What is expected:
Reproduce the data word for word, from its first line through the line containing "Click the Grande", inclusive.
— start of Records provided —
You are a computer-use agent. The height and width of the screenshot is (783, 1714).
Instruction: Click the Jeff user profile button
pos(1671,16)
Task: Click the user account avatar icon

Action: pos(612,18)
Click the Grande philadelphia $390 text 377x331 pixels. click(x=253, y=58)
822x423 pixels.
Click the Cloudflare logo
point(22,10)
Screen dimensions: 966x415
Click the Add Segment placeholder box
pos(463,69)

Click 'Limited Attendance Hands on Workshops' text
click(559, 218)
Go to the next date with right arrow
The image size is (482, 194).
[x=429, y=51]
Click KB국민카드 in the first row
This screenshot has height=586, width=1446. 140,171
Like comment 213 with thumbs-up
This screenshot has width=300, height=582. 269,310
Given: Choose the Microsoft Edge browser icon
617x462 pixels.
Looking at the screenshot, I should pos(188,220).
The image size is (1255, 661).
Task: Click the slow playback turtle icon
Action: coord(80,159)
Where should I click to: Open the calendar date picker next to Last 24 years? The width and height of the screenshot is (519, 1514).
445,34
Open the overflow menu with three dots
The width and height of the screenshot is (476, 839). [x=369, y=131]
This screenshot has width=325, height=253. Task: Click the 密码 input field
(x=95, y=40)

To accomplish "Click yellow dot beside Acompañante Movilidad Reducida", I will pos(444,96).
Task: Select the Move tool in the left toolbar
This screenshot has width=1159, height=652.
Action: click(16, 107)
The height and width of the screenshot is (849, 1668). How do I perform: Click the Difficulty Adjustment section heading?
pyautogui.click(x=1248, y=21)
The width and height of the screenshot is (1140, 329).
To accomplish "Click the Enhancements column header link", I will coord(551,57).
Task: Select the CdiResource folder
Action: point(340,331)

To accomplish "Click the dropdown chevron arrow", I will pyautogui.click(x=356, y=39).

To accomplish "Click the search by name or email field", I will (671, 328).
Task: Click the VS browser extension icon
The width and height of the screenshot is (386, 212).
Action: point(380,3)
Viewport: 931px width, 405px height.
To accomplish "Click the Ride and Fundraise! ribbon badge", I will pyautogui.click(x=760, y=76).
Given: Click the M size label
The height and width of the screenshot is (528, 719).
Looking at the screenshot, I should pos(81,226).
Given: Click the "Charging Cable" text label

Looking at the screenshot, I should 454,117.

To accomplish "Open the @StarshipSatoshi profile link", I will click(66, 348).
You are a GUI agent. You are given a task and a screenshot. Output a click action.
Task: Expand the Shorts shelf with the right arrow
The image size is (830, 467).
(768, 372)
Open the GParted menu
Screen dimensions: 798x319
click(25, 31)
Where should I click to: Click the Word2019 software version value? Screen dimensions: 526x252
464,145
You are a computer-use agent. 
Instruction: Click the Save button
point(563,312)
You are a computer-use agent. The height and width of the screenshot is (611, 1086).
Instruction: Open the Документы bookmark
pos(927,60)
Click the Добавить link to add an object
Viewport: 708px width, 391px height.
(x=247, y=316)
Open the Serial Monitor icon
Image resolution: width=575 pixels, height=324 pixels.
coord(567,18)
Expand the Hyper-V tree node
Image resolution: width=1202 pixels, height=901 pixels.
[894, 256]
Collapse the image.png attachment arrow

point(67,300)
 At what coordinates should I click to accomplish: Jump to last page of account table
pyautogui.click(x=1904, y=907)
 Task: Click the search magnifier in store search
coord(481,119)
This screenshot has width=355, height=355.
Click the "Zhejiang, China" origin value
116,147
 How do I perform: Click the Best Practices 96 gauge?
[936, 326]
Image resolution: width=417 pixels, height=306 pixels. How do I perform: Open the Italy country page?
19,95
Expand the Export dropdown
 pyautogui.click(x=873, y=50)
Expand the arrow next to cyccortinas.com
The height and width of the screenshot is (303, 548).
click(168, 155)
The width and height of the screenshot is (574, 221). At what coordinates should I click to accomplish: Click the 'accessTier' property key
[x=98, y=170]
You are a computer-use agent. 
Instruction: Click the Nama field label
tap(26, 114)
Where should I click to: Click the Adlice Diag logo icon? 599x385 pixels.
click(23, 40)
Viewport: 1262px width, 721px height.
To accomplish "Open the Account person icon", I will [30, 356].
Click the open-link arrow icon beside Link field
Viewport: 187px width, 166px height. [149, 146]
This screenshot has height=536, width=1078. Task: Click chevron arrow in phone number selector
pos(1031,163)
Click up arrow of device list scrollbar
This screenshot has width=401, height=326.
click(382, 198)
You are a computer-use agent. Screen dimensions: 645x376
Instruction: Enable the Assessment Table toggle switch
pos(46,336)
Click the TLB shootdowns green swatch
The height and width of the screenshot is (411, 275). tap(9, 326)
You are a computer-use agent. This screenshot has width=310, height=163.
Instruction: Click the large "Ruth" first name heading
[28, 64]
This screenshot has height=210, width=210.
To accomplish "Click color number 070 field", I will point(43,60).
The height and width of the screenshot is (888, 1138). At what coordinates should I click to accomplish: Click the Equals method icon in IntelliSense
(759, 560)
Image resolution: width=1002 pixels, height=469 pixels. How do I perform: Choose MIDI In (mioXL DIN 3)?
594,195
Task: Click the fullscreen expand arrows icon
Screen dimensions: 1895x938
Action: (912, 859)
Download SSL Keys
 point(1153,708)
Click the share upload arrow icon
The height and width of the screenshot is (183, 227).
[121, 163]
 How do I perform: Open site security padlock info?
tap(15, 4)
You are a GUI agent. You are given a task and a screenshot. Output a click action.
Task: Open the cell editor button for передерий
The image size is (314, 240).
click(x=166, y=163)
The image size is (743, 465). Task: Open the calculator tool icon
— end of Records provided —
Problem solution:
You are a computer-use agent. The height and width of the screenshot is (783, 1714).
Instruction: Click the Jeff user profile button
pos(1671,16)
Task: Click the user account avatar icon

Action: pos(612,18)
Click the Grande philadelphia $390 text 377x331 pixels. click(x=253, y=58)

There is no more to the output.